No wells have been drilled in either of the Release Areas, but well control is provided by four wells to the north and northeast of NT11-1 and nine petroleum exploration wells in the Goulburn Graben area, northeast of NT11-2. Some of the most significant oil shows were intersected in Arafura-1, and pervasive oil indications occur in Goulburn-1. Tasman-1 encountered an oil show in an unnamed Carboniferous carbonate, and Kulka-1 discovered an oil show in the Kulshill Group. A review of available geological data together with the results from a survey investigating potential hydrocarbon seepage in the Arafura Basin (Logan et al 2006) show that the region contains not only all the required petroleum systems elements to generate, expel and trap hydrocarbons, but also evidence that generation and expulsion has occurred.
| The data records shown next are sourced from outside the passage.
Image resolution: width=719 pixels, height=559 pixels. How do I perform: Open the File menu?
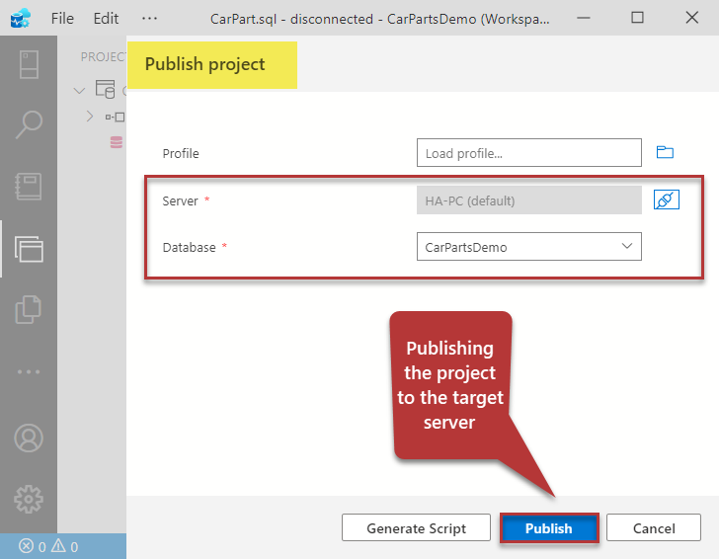click(62, 18)
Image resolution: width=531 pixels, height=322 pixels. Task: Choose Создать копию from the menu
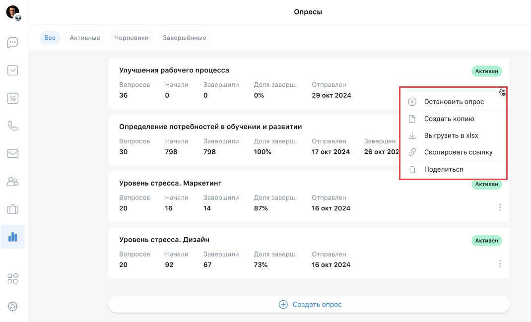pyautogui.click(x=449, y=119)
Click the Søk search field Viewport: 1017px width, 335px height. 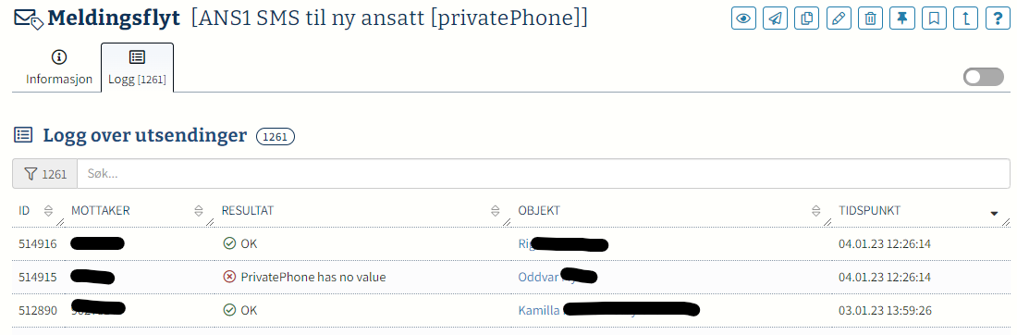pos(543,174)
Figure 2. Tectonic elements map of the Money Shoal Basin showing location of the 2011 Release Areas and petroleum accumulations.

Bonaparte Basin

In this year's acreage release, the Bonaparte Basin is represented by two areas on the Ashmore Platform (figure 3), an extensive, elevated and highly structured block that borders the Vulcan Sub-basin to the east, the northern Browse Basin to the south and deepens into the Timor Trough to the west. The Release Areas AC11-1 and AC11-2 are located in shallow water (less than 300 metres), adjacent to the Vulcan Sub-basin (figure 3), the host to several oil accumulations.

Drilling on the Ashmore Platform has focused on the Upper Cretaceous Puffin Formation sandstone fans and Triassic sandstones (Nome and Challis formations) that immediately underlie the prominent base-Cretaceous unconformity. Most of the drilling activity has been focused on the eastern margin of the platform, relying on Jurassic-sourced hydrocarbons migrating from the adjacent depocentres in the Vulcan Sub-basin. Top-Triassic targets have been tested by wells on the western, central and northern parts of the platform (Ashmore Reef-1, Sahul Shoals-1, Brown Gannet-1, North Hibernia-1 and Cartier-1). The main trap types for this exploration play are tilted fault blocks, unconformity pinchouts and broad anticlines that are all sealed by Lower Cretaceous claystones above the Jurassic–Lower Cretaceous unconformity.

A potential new play type on the Ashmore Platform comprises lower–middle Miocene reefs within the Oliver Formation. More than 30 patch reef structures have been identified on the southeastern and eastern margin of the Ashmore Platform, and confirmed by reefal facies intersected in the Lucas-1, Pascal-1 and Prion-1 wells.

Browse Basin

Fig 3. Tectonic elements map of the Browse Basin region showing location of the 2011 Release Areas and petroleum accumulations.

The Browse Basin is one of the richest hydrocarbon provinces in Australia. Areas in two different parts of the basin were released this year: Area W11-1 in the Caswell Sub-basin and Areas W11-2 and W11-3 on the Scott Plateau in the outer Browse Basin (figures 1 and 3).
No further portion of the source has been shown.